Comparison of incremental encoder digital signal processing techniques for the induction motor flux-torque vector control systems

The article presents the results of a study on the effectiveness of various techniques for synchronous reference frame angular position numerical calculation in flux-torque vector control system of induction motor. Investigation was caried out taking into account the discrete nature of the angular speed signal obtained using an incremental encoder. In this work for investigation by simulation used a direct torque vector control system, which, in the presence of an ideal rotor angular speed signal, ensures direct asymptotic field orientation, asymptotic tracking of torque-flux reference trajectories, as well as asymptotic decoupling torque and flux subsystems.
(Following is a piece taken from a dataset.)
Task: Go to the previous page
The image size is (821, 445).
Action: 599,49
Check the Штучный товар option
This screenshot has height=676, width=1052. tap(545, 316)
The parameters of the induction motor and encoder used in the study correspond to those existing in traction electromechanical systems of city trolleybuses. It is shown that the discrete nature of the angular speed signal, which used in synchronous reference frame position equation of flux-torque vector control systems, introduces field orientation errors and leads to current and torque ripples, which in a real system increase acoustic noise and can cause mechanical vibrations and resonance phenomena. An analysis of possible ways to reduce the influence of the speed signal discreteness on flux-torque control is performed, and a method for practical implementation of the synchronous reference frame angular position numerical calculation is proposed. This method allows ensuring conditions for more precise field orientation and, by using an additional filter for the angular speed signal, reducing the level of current and torque ripples to negligibly small values without affecting the field orientation processes. The proposed solution can be used in the development of high dynamic flux-torque vector control systems for induction motors using incremental encoders, including for electric vehicles.